* _PROBLEM_: Put each line of the data below into a JSON list of strings, one string per line and no blank lines, starting at the first line and ending with the line that contains "will tap(65, 113).".

******

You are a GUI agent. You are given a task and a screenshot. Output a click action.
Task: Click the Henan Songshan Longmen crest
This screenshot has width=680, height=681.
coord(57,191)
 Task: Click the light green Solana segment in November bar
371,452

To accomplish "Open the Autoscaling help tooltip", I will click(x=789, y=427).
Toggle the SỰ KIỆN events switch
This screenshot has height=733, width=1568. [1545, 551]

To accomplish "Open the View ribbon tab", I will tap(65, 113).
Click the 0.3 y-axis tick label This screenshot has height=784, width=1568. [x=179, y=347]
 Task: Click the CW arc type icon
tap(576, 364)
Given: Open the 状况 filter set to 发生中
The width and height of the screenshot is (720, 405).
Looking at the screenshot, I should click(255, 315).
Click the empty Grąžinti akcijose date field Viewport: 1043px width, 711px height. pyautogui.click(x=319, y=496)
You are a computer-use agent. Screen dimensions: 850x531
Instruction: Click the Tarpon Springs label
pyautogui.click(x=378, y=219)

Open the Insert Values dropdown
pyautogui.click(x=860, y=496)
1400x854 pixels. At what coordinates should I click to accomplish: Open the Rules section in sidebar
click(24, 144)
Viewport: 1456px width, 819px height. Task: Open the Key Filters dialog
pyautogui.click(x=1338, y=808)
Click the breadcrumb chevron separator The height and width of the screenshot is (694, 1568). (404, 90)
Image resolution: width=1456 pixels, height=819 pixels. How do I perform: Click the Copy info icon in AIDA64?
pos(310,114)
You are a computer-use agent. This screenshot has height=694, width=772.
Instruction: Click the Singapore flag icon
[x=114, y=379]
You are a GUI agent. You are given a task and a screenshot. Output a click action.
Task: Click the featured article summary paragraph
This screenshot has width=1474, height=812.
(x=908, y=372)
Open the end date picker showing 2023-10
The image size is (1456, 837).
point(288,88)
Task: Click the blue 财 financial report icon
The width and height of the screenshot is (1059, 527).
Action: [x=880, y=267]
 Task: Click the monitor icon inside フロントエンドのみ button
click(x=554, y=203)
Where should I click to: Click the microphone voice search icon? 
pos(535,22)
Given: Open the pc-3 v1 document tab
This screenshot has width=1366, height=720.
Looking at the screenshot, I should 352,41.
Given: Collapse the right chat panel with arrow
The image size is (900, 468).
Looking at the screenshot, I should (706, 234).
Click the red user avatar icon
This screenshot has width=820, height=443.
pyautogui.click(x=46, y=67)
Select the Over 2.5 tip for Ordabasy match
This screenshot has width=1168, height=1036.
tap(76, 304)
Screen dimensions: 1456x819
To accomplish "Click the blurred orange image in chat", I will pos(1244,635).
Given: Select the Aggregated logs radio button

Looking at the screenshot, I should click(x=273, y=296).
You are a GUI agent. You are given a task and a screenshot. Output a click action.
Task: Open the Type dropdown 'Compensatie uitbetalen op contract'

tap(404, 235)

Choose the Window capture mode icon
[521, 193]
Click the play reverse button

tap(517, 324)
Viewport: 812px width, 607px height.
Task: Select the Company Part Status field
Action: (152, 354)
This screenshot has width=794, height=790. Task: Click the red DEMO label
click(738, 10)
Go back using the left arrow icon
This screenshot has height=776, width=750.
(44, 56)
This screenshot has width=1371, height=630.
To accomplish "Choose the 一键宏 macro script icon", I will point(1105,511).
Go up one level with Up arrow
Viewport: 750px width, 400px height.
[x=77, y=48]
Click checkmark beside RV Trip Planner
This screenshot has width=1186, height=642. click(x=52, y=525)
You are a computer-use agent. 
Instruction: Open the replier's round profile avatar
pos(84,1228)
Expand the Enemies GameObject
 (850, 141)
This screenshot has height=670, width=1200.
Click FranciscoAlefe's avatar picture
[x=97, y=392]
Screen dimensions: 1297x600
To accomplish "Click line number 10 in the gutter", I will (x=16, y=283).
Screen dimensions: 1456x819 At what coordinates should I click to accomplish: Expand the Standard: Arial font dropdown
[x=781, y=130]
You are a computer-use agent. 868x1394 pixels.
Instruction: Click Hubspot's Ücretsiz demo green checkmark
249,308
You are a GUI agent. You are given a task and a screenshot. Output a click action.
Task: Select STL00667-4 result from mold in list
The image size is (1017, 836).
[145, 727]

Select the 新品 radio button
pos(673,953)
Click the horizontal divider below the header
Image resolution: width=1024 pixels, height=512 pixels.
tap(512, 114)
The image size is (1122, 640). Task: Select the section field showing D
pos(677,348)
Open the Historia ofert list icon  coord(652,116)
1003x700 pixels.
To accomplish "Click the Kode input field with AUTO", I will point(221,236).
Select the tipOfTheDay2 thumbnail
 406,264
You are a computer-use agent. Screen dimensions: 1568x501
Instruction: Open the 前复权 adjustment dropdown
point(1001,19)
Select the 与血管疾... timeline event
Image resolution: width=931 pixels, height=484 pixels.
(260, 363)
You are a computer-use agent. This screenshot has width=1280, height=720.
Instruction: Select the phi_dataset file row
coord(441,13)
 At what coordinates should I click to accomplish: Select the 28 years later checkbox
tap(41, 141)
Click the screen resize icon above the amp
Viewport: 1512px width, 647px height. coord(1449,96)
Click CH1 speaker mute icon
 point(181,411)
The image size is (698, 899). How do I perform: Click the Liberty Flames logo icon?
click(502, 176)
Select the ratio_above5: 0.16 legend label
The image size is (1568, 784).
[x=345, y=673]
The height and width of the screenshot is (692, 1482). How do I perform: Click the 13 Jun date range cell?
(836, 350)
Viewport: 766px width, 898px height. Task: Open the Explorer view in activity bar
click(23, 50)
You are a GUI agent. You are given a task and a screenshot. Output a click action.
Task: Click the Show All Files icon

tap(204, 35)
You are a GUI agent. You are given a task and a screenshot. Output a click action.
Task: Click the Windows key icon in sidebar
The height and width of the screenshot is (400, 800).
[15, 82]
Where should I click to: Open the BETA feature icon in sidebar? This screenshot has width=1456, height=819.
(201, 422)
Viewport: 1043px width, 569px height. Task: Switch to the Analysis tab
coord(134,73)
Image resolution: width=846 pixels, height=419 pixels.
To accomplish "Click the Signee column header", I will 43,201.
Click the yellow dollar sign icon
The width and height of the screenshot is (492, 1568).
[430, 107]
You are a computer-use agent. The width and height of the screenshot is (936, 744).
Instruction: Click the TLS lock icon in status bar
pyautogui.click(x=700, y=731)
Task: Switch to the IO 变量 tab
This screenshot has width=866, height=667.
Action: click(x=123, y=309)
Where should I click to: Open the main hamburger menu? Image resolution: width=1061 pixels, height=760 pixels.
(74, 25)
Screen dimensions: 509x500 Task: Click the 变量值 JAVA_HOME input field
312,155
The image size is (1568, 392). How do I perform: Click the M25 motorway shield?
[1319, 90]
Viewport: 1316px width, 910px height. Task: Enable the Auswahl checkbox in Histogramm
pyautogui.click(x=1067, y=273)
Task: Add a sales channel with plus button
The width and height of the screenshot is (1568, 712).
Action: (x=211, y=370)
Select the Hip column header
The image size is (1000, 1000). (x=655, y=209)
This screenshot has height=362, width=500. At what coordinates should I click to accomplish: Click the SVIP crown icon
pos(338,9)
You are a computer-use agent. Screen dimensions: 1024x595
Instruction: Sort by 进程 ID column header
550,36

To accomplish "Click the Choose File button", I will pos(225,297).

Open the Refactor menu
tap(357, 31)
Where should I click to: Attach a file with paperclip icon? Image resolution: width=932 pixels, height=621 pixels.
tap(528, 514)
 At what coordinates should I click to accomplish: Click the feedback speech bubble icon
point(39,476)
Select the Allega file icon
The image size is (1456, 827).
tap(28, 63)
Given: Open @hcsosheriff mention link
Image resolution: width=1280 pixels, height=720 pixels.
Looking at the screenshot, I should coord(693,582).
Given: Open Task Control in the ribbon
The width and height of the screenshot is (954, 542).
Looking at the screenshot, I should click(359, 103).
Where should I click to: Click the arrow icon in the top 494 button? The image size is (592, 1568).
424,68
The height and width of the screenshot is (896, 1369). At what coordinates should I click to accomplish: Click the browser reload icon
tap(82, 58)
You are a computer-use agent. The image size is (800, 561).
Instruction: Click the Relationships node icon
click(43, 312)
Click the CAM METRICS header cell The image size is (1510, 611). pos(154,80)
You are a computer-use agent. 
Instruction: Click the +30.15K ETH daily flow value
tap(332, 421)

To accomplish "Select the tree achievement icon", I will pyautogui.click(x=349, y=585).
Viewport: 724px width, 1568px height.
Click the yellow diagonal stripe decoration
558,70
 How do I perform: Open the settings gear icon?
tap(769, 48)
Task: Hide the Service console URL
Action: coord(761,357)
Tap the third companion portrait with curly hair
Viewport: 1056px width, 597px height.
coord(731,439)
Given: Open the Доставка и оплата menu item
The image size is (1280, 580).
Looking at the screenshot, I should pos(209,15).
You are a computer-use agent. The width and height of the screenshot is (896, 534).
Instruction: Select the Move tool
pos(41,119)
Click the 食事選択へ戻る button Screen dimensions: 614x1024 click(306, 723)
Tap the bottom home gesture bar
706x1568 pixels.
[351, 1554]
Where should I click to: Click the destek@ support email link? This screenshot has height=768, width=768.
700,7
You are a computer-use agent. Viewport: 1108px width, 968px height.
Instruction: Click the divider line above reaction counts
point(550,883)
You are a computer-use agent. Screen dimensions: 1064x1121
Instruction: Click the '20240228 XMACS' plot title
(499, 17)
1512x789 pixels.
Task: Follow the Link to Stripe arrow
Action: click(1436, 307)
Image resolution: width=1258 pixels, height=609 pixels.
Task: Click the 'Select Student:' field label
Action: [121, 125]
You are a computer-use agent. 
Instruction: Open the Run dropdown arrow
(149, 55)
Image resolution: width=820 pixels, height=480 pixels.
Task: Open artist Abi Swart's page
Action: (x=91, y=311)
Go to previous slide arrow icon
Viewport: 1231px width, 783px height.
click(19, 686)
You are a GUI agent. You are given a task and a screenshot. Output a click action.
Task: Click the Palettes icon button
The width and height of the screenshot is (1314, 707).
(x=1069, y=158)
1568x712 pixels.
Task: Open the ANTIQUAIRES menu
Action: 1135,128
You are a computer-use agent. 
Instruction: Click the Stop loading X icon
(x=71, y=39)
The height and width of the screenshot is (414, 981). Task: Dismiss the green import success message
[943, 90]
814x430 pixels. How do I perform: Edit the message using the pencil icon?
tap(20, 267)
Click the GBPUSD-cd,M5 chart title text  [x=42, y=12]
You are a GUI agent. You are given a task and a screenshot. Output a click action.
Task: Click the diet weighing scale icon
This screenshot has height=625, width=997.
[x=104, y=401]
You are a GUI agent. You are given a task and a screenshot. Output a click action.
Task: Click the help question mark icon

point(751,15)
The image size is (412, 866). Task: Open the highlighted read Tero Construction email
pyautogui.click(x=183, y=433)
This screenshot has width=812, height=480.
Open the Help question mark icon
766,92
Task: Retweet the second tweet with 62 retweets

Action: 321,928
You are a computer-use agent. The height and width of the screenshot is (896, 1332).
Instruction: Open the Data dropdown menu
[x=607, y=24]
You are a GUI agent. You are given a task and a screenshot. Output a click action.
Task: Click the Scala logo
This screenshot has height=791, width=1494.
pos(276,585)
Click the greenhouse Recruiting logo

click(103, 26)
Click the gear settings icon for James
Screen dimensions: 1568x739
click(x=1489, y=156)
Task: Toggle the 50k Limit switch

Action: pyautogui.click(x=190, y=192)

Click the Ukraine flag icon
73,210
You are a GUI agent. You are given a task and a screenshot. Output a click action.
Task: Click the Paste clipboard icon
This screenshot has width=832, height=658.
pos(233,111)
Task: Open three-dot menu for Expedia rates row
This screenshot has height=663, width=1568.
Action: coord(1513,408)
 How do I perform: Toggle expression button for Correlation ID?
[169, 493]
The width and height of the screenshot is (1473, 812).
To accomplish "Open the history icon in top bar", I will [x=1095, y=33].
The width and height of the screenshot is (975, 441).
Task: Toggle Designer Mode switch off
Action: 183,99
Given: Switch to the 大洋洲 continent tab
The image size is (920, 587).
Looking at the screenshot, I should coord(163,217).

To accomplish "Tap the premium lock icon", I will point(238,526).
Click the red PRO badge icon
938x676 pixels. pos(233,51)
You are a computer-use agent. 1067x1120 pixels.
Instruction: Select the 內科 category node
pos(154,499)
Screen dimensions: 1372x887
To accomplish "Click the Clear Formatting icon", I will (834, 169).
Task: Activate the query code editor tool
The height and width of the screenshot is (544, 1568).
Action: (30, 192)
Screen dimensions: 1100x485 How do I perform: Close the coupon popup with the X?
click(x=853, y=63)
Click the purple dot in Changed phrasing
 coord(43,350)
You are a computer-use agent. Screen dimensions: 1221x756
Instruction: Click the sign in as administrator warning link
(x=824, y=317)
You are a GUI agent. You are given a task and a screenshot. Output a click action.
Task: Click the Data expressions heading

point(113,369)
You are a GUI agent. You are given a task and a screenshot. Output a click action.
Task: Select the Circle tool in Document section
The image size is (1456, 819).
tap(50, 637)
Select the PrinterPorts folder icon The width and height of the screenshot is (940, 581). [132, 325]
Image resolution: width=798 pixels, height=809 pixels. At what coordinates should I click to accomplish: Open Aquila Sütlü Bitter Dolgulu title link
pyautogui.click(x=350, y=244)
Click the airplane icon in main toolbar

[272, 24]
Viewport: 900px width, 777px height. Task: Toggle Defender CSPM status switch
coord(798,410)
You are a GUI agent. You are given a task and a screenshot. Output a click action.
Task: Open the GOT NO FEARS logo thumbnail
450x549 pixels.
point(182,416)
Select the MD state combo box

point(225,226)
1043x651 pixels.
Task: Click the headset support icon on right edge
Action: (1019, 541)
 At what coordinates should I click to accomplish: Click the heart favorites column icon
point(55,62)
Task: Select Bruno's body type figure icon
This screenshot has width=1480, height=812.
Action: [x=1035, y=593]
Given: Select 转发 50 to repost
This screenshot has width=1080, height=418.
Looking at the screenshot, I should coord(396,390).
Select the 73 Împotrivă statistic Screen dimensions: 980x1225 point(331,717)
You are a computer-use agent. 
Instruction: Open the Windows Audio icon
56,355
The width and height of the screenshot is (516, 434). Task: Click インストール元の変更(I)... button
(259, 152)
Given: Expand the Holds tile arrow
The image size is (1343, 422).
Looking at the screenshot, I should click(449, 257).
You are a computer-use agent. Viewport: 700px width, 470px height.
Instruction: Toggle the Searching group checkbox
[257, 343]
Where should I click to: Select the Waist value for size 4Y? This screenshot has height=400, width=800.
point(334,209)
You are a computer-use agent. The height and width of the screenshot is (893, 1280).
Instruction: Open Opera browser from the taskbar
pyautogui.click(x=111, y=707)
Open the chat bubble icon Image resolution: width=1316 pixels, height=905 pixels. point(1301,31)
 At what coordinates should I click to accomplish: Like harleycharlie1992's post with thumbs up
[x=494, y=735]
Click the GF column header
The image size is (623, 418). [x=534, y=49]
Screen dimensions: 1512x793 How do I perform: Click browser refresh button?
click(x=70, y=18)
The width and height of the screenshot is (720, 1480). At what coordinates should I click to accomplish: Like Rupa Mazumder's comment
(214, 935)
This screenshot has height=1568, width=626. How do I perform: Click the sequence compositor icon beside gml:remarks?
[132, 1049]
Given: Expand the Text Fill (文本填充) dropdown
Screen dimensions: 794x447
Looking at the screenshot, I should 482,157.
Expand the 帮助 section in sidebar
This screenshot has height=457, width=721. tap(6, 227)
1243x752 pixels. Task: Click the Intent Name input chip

******

* _THE RESPONSE_:
[
  "You are a GUI agent. You are given a task and a screenshot. Output a click action.",
  "Task: Click the Henan Songshan Longmen crest",
  "This screenshot has width=680, height=681.",
  "coord(57,191)",
  " Task: Click the light green Solana segment in November bar",
  "371,452",
  "To accomplish \"Open the Autoscaling help tooltip\", I will click(x=789, y=427).",
  "Toggle the SỰ KIỆN events switch",
  "This screenshot has height=733, width=1568. [1545, 551]",
  "To accomplish \"Open the View ribbon tab\", I will tap(65, 113)."
]